Append to existing sequence file

1.1k views Asked by At

Can someone please provide a sample code snippet for how to append a file into an existing sequence file?

Below is the code which I used to append to an existing sequence file outputfile but while reading the sequence file after append it is throwing checksum error:

Problem opening checksum file: /Users/{homedirectory}/Desktop/Sample/SequenceFile/outputfile. Ignoring exception: java.io.EOFException

public class AppendSequenceFile {

    /**
     * @param args
     * @throws IOException
     * @throws IllegalAccessException
     * @throws InstantiationException
     */
    public static void main(String[] args) throws IOException,
            InstantiationException, IllegalAccessException {

        Configuration conf = new Configuration();

        FileSystem fs = FileSystem.get(conf);
        Path inputFile = new Path("/Users/{homedirectory}/Desktop/Sample/SequenceFile/sampleAppendTextFiles");
        Path sequenceFile = new Path("/Users/{homedirectory}/Desktop/Sample/SequenceFile/outputfile");
        FSDataInputStream inputStream;
        Text key = new Text();
        Text value = new Text();
        SequenceFile.Writer writer = SequenceFile.createWriter(fs, conf,
                sequenceFile, key.getClass(), value.getClass());
        FileStatus[] fStatus = fs.listStatus(inputFile);

        for (FileStatus fst : fStatus) {
            String str = "";
            System.out.println("Processing file : " + fst.getPath().getName() + " and the size is : " + fst.getPath().getName().length());
            inputStream = fs.open(fst.getPath());
            key.set(fst.getPath().getName());
            while(inputStream.available()>0) {
                str = str+inputStream.readLine();
            }
            value.set(str);
            writer.append(key, value);

        }
    }
}

Sequence file reader:

public class SequenceFileReader{
    public static void main(String[] args) throws Exception {
        Configuration conf = new Configuration();
        FileSystem fs = FileSystem.get(conf);
        Path path = new Path("/Users/{homedirectory}/Desktop/Sample/SequenceFile/outputfile");
        SequenceFile.Reader reader = null;
        try {
            reader = new SequenceFile.Reader(fs, path, conf);
            Text key = new Text();
            Text value = new Text();
            while (reader.next(key, value)) { System.out.println(key);
            System.out.println(value);
            }
        } finally {
            IOUtils.closeStream(reader);
        }
    }
}

Thanks in advance.

2

There are 2 answers

2
Amit On

I have not done this myself, however browsing the Hadoop API documentation I found this.
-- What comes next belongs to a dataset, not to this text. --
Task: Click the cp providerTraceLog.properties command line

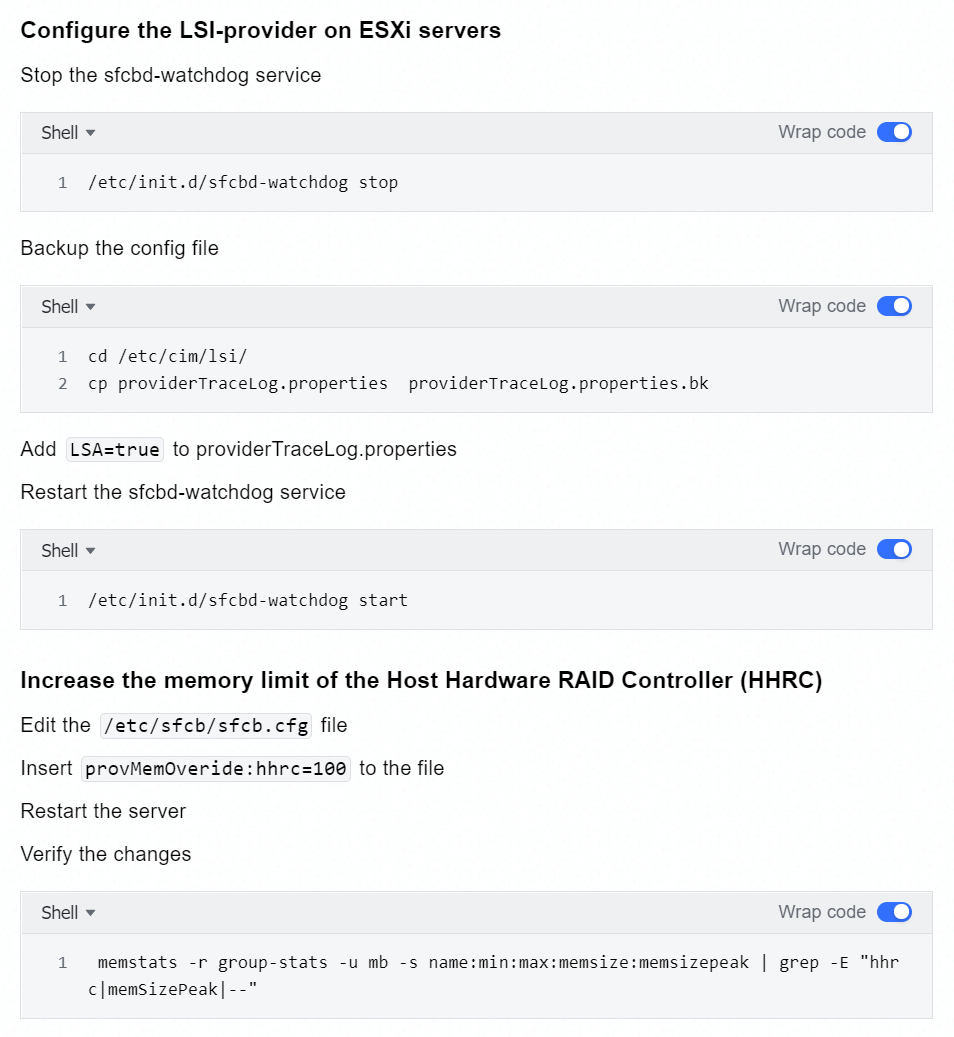Action: 398,384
You can use this API to create the Writer. Please refer SequenceFile

public static org.apache.hadoop.io.SequenceFile.Writer createWriter(FileContext fc,Configuration conf,Path name,Class keyClass,Class valClass,org.apache.hadoop.io.SequenceFile.CompressionType compressionType,CompressionCodec codec,org.apache.hadoop.io.SequenceFile.Metadata metadata,EnumSet<CreateFlag> createFlag,org.apache.hadoop.fs.Options.CreateOpts... opts) throws IOException

In this API, CreateFlag can help you specify "APPEND" option.

0
user12105468 On

Try closing the sequencefile writer object used for appending file before using sequencefile reader object for reading from file.